Codeforces Round #464 (Div. 2) B. Hamster Farm

B. Hamster Farm

time limit per test2 seconds

memory limit per test256 megabytes

Problem Description

Dima has a hamsters farm. Soon N hamsters will grow up on it and Dima will sell them in a city nearby.

Hamsters should be transported in boxes. If some box is not completely full, the hamsters in it are bored, that’s why each box should be completely full with hamsters.

Dima can buy boxes at a factory. The factory produces boxes of K kinds, boxes of the i-th kind can contain in themselves ai hamsters. Dima can buy any amount of boxes, but he should buy boxes of only one kind to get a wholesale discount.

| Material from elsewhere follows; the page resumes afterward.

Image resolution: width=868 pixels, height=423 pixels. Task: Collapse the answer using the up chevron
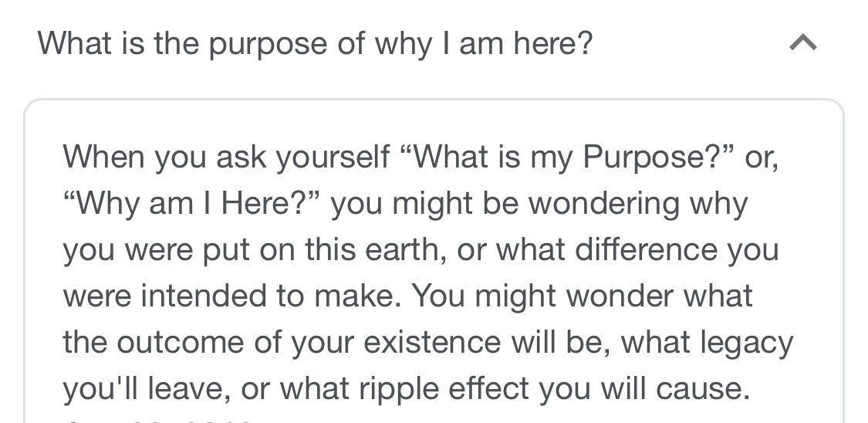[802, 42]
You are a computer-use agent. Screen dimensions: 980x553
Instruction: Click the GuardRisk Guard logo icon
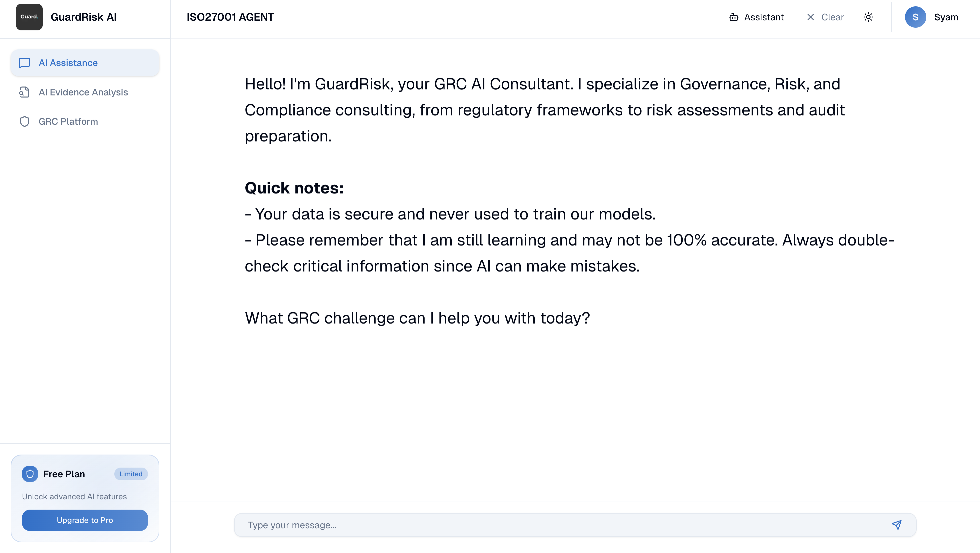tap(29, 17)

Of course, Dima would buy boxes in such a way that each box can be completely filled with hamsters and transported to the city. If there is no place for some hamsters, Dima will leave them on the farm.

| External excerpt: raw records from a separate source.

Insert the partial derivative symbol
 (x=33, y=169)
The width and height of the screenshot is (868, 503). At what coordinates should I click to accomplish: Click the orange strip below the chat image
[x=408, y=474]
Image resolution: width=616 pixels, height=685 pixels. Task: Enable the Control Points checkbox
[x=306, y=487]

Find out how many boxes and of which type should Dima buy to transport maximum number of hamsters.

Input

The first line contains two integers N and K (0 ≤ N ≤ 10e18, 1 ≤ K ≤ 10e5) — the number of hamsters that will grow up on Dima’s farm and the number of types of boxes that the factory produces.

The second line contains K integers a1, a2, …, aK (1 ≤ ai ≤ 10e18 for all i) — the capacities of boxes.

Output

Output two integers: the type of boxes that Dima should buy and the number of boxes of that type Dima should buy. Types of boxes are numbered from 1 to K in the order they are given in input.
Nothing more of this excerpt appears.